» REQUIRED WORK
Only the lines from the one containing "1118x636 pixels." through the end of the entries are wanted, retyped exactly and without pictures.

(Pixel coordinate grounding data)
•••
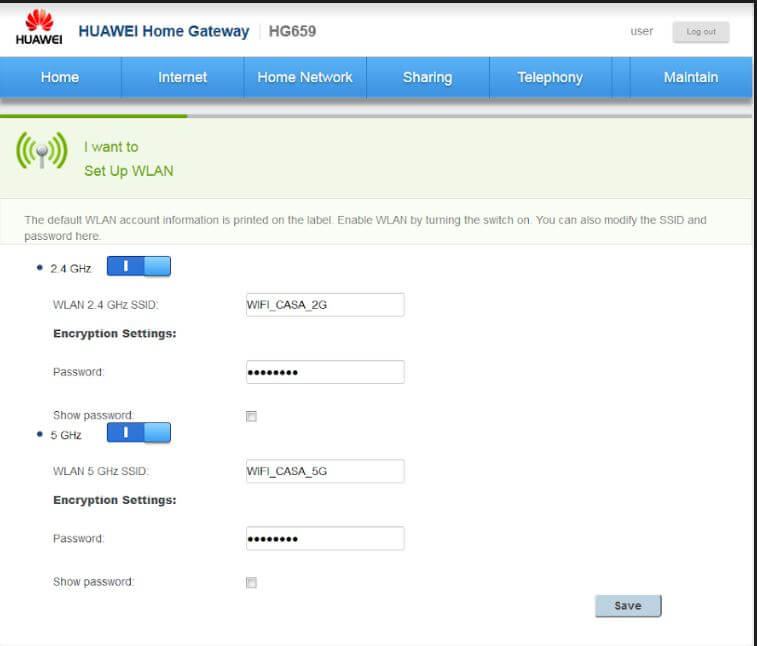Focus the WLAN 2.4 GHz SSID field
The height and width of the screenshot is (646, 757).
point(324,305)
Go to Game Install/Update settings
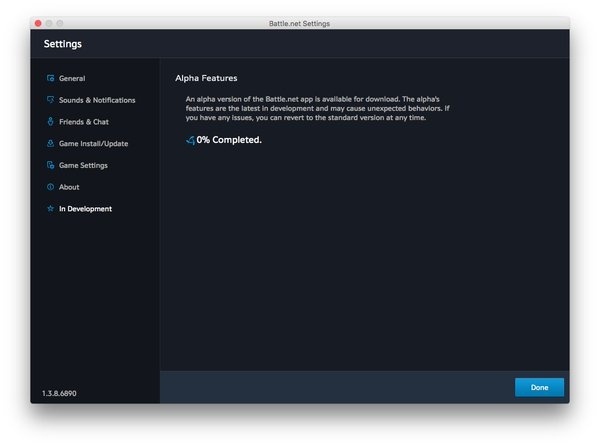Image resolution: width=600 pixels, height=447 pixels. [x=93, y=144]
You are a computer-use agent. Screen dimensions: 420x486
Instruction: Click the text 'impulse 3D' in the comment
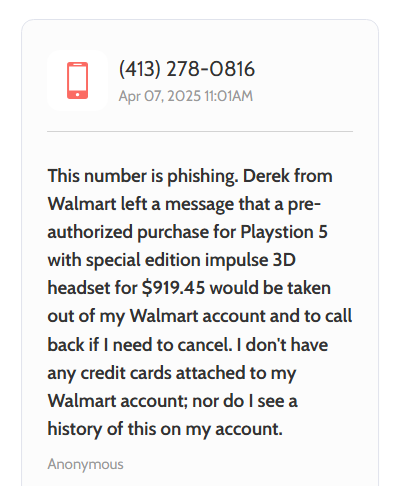250,260
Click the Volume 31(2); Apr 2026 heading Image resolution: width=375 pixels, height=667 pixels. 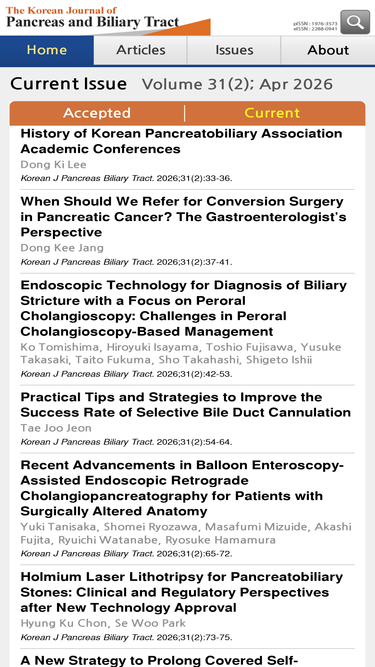[x=237, y=84]
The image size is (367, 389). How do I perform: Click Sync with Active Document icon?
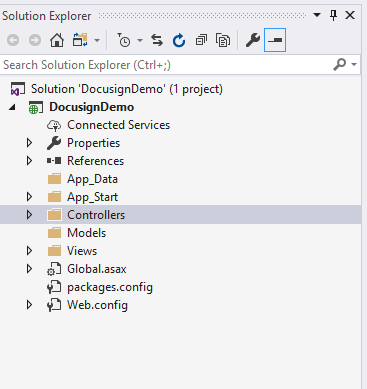[157, 41]
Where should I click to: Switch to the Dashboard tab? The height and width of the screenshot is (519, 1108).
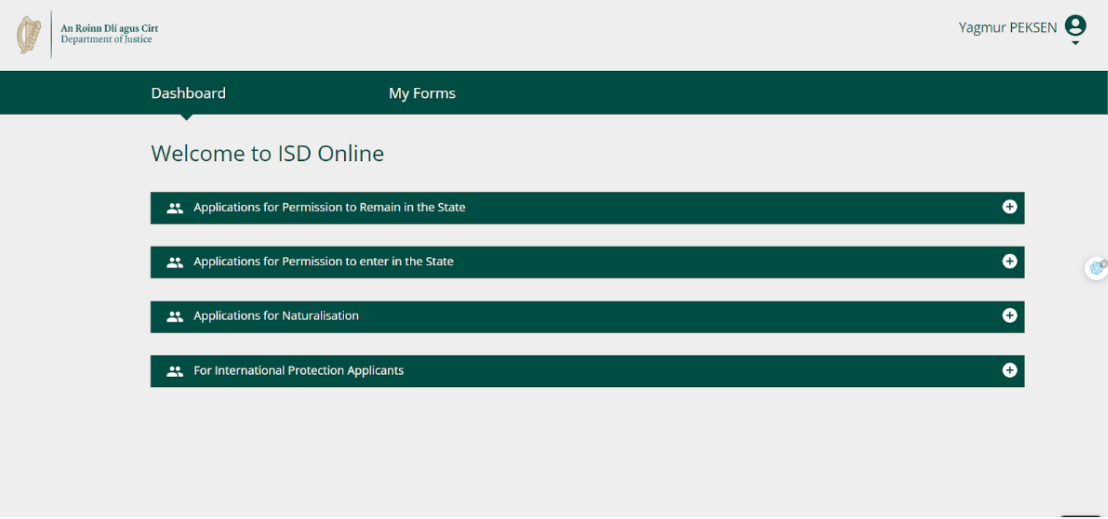pos(188,93)
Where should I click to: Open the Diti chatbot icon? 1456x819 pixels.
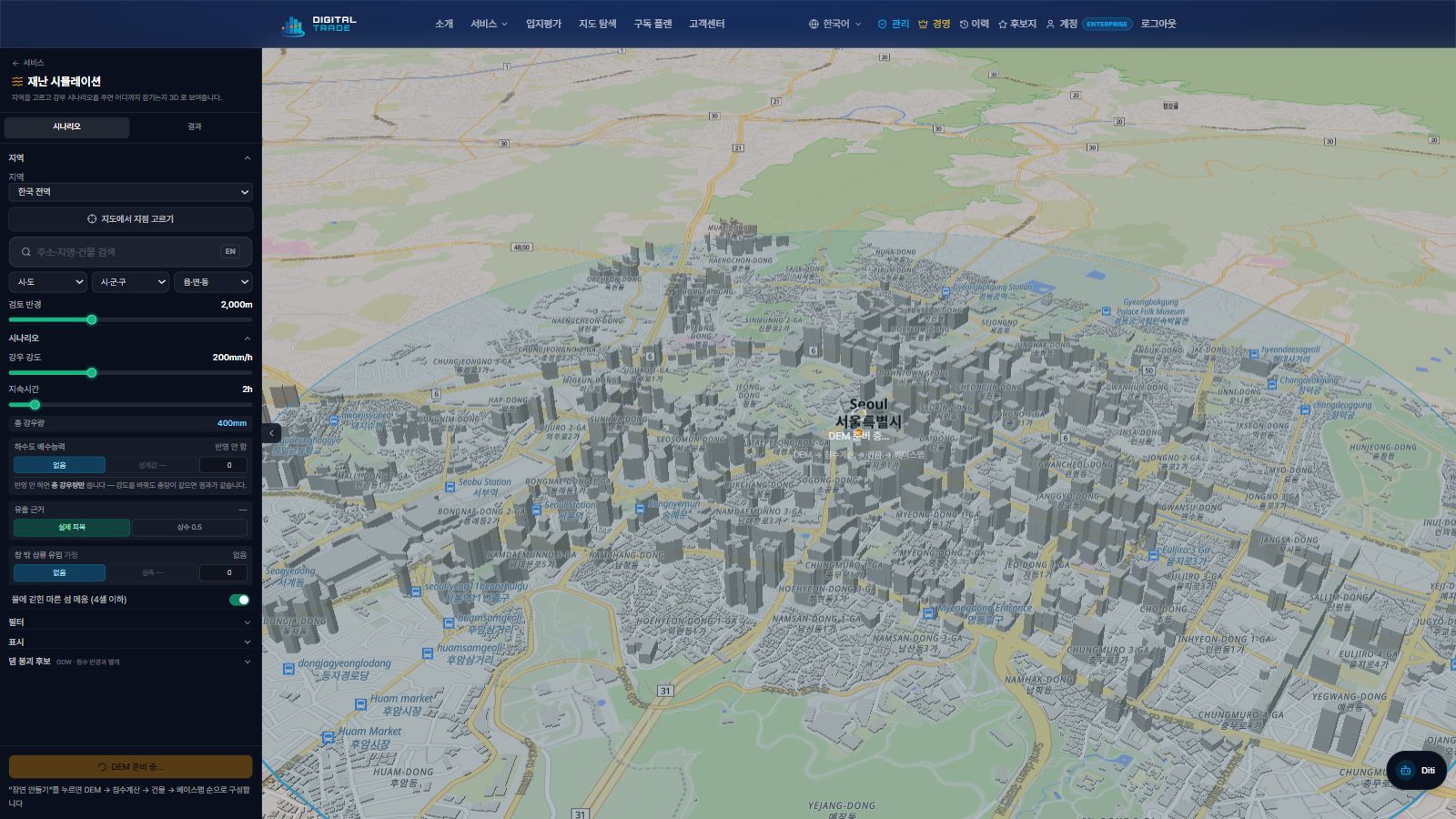point(1406,771)
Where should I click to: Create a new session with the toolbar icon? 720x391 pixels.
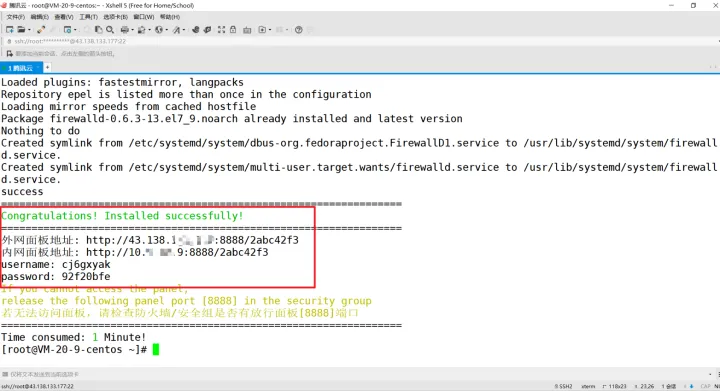pyautogui.click(x=10, y=30)
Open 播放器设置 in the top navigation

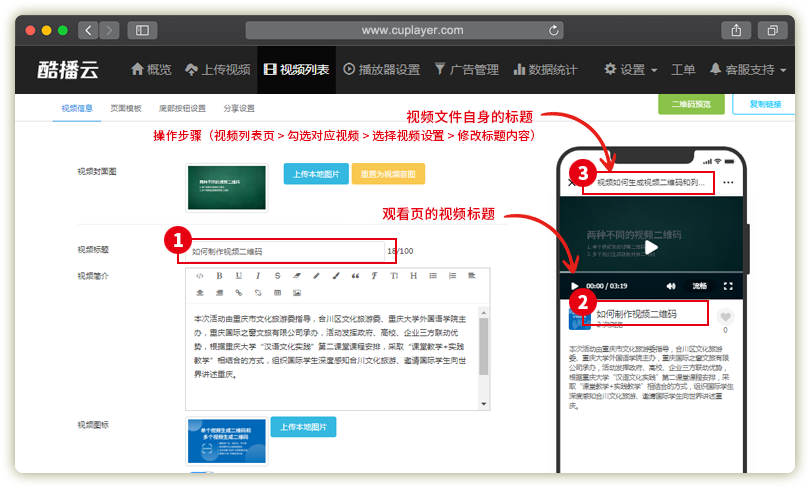coord(381,70)
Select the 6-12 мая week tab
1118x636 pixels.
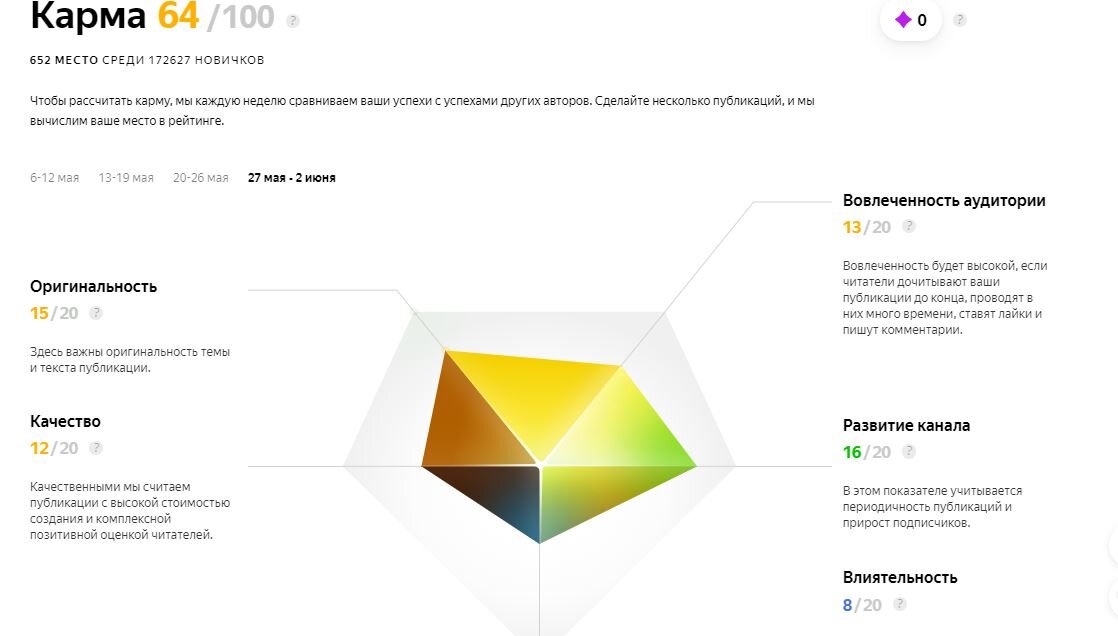click(x=54, y=178)
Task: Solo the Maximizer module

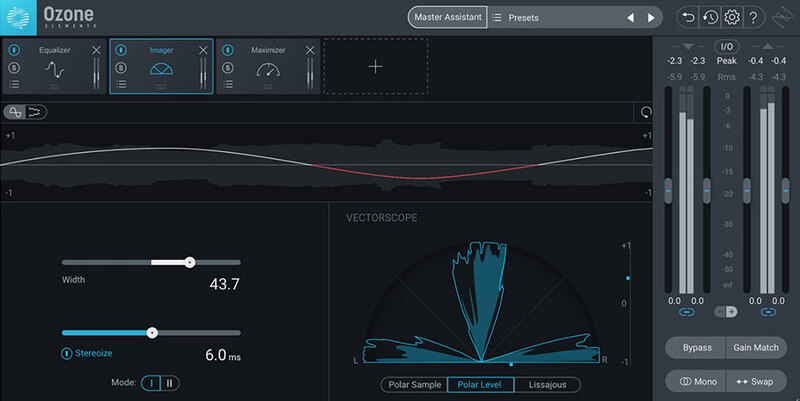Action: pyautogui.click(x=228, y=68)
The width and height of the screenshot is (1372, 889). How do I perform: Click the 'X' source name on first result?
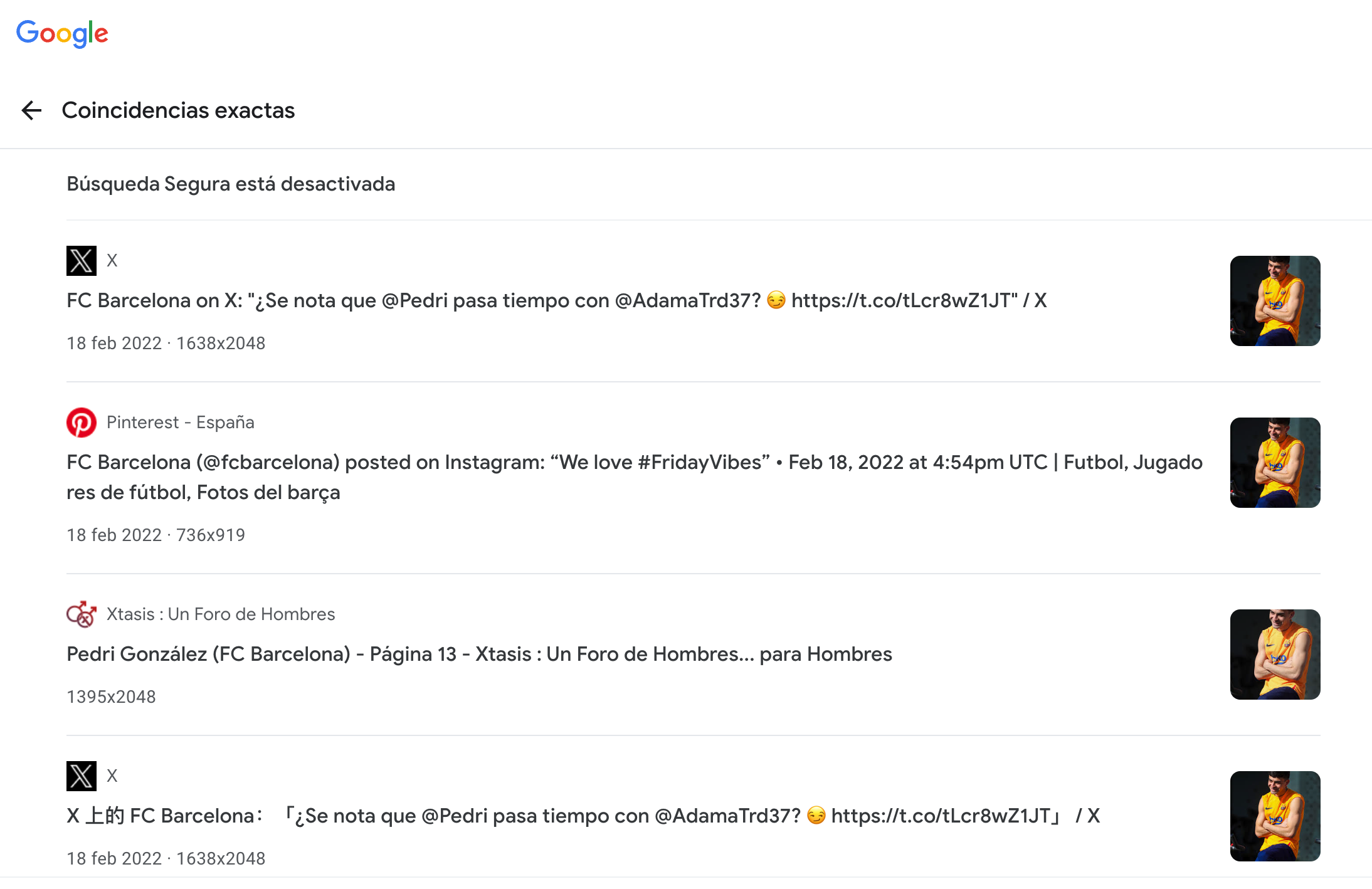click(112, 261)
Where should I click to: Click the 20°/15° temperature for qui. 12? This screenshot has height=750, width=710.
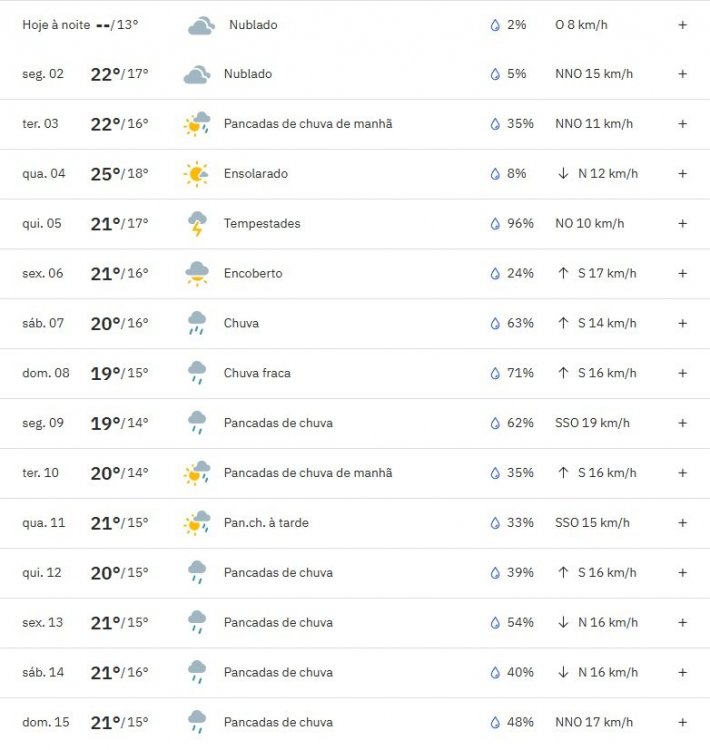pyautogui.click(x=120, y=573)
•••
» RESPONSE BOX
1118x636 pixels.
click(x=54, y=178)
Task: Solo the Maximizer module

Action: pyautogui.click(x=228, y=68)
The width and height of the screenshot is (1372, 889). How do I perform: Click the 'X' source name on first result?
click(112, 261)
Where should I click to: Click the 20°/15° temperature for qui. 12? This screenshot has height=750, width=710.
pyautogui.click(x=120, y=573)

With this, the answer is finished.